Written By: Earl Swift

Time plays hell with your head. You spend your teens and 20s convinced, deep down, that you'll be the exception to that business about getting old and dying. In your early 30s you acknowledge, strictly as an abstract, that OK, maybe someday you might be pushing little daisies.

Then you hit your middle 30s, and as you lie awake one night you suddenly realize your life is already half over, and you don't care for the way it's headed.

You rise the next morning with a skull full of madness, a drive to make changes. Clean breaks. New beginnings. Maybe you buy a sports car, or drop your old wardrobe. Become a body nazi. Quit your job. Begin an affair. Read a book. Move.

Or, if you happen to be an internationally celebrated musical genius, perhaps you throw out your name and adopt a new one that cannot be uttered.

That happened Monday, when he whom we've known as Prince turned 35 and, in an apparent fit of middle-aged craziness, dumped his band and changed his name to (symbol).
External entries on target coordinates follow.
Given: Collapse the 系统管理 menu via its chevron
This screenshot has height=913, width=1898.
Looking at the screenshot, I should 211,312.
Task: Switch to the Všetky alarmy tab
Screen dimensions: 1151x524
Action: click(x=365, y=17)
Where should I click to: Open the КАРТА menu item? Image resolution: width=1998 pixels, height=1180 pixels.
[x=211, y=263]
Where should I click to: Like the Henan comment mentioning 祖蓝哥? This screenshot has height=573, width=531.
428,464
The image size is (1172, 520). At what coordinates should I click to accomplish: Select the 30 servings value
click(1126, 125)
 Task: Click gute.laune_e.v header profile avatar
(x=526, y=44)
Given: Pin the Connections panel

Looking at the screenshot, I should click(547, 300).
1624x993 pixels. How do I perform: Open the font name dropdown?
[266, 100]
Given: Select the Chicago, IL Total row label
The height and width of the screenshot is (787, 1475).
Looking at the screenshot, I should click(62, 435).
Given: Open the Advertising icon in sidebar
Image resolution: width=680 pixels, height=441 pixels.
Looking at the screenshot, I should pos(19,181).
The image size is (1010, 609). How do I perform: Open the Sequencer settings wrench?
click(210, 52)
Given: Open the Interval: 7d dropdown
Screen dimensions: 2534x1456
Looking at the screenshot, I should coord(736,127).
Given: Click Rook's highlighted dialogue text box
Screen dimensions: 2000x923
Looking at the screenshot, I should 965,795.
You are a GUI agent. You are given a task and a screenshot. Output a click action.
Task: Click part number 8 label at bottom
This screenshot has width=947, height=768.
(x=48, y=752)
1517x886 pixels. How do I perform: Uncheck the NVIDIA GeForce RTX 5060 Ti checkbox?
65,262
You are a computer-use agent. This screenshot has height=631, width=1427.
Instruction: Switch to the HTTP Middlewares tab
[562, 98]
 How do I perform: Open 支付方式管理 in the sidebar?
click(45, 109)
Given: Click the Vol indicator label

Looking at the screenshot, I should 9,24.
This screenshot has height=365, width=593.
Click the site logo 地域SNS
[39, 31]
"From now on," a news release from New York-based Reach Media Relations announced, "Prince will be referred to as (symbol), the combination symbol for male and female which also served as the title for his most recent multiplatinum album."

When I first heard this I though that the former Prince's bent for newsmaking had finally reached the level of profound absurdity.

But I've had a full day to think about it, and I think the diminutive musician may be onto something by adopting a symbol in place of a more traditional form of address.

This is the age of the image, after all. Of the quick cut, of promoting style as an equal or better to substance. "Stylized" is today synonymous with "cool."

So why choose a name, when you can go by an icon that not only identifies who you are, but what you represent?

Where (symbol) went wrong wasn't in changing his name to a little squiggly thing, it was failing to offer a pronunciation guide, so that no one, his publicists included, knows how to say who he is.

He provided no phonetic clues on "(symbol)," his last album: Some reviews called it "Androgyny," others labeled it the former Prince's "untitled" disc, and the Village Voice referred to it as "Prince XV."

"There is no pronunciation for it," one of (symbol)'s publicists told me Thursday. "(Disc jockeys) just have to deal with it. They just have to explain what the symbol looks like."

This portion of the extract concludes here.